Twenty-nine patients were available for follow-up after 24 weeks for the efficiency analysis and all were included in the safety analysis.

After switching to aflibercept, 24.1% of patients were able to increase their maximum recurrence-free treatment interval to 6 weeks and another 10.4% increased to 8 weeks. The remainder stayed stuck at 4 weeks. The mean maximum recurrence-free treatment interval at 24 weeks was approximately 5 weeks.

The best-corrected visual acuity score remained stable.

The patients’ mean lesion size did not change significantly, either. But their central retinal thickness, pigment epithelial detachment, area of leakage and mean maximum pigment epithelial detachment horizontal diameter were significantly reduced.

Two patients experienced a pseudoendophthalmitis following an aflibercept injection.

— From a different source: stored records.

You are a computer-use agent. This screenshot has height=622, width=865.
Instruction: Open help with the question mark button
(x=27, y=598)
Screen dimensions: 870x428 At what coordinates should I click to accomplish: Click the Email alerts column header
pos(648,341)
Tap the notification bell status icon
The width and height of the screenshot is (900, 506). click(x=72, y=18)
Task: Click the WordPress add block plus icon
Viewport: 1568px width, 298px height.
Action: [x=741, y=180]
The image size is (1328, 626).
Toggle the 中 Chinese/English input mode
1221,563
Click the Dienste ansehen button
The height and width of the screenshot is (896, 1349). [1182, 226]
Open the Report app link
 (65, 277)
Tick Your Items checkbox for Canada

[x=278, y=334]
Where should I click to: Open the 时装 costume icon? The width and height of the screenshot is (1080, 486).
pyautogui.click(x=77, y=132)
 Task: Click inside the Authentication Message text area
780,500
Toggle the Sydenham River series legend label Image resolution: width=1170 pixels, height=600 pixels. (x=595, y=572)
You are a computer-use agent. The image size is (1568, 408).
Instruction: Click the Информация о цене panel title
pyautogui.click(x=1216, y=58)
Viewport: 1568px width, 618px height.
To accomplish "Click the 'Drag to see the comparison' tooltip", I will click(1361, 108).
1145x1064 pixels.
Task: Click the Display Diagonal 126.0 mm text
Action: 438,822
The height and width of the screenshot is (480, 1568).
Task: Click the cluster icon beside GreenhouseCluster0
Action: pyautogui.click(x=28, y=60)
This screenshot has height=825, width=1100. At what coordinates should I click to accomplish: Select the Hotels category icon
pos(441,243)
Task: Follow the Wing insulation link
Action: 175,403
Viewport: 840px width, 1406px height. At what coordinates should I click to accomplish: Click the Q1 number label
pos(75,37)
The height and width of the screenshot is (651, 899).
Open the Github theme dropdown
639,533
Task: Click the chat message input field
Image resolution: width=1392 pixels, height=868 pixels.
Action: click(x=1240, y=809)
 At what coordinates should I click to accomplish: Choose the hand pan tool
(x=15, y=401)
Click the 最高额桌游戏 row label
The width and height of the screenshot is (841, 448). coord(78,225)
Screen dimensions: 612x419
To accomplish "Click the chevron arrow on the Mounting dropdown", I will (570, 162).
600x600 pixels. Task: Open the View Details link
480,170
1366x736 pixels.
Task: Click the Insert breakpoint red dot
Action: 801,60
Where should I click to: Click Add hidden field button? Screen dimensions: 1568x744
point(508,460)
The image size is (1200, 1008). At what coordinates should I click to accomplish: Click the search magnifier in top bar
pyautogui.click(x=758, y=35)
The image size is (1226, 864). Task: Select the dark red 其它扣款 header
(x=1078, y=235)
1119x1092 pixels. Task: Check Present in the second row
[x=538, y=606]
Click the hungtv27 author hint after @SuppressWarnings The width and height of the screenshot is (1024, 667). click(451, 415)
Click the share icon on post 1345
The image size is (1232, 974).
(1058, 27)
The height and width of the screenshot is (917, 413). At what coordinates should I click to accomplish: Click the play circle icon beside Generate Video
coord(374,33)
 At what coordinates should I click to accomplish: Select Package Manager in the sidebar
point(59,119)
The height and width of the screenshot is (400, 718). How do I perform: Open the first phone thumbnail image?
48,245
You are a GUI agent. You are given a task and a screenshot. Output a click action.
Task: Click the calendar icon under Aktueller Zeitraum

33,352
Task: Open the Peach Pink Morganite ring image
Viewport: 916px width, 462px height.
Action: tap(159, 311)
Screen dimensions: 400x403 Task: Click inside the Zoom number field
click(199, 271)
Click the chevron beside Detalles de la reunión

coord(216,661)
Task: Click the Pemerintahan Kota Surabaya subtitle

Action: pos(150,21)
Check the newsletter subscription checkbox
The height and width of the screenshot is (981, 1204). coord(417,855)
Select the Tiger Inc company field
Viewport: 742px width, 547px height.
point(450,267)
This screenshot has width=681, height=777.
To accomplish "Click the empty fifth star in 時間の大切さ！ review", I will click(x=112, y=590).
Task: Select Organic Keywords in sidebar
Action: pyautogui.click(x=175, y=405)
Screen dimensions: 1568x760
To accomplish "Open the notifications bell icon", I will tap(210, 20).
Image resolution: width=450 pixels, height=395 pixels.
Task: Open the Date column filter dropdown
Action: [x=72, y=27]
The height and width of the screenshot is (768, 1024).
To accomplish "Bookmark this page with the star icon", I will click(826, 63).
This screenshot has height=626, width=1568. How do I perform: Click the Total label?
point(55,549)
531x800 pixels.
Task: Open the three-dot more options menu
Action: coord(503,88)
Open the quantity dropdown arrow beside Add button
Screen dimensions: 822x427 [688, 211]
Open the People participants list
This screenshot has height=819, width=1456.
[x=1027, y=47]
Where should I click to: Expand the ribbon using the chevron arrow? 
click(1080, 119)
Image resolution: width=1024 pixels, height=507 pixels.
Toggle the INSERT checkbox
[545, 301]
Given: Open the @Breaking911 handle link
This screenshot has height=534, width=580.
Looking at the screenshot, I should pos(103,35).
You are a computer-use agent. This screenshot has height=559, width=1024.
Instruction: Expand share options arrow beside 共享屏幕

And one patient on a 4-week aflibercept treatment schedule had an extensive macular hemorrhage.

In the question and answer period that followed Dr. Hatz’s presentation, Mitchell, MD, PhD, from the University of Sydney, called it a “very interesting study.”

He wanted to know about what percentage of patients on ranibizumab were unable to extend from a 4- to a 6-week treatment interval. Dr. Hatz responded that it was about 20%.

Dr. Mitchell then asked if there were any characteristics that distinguished these patients from others.

They all had pigment epithelial detachment, Dr. Hatz said.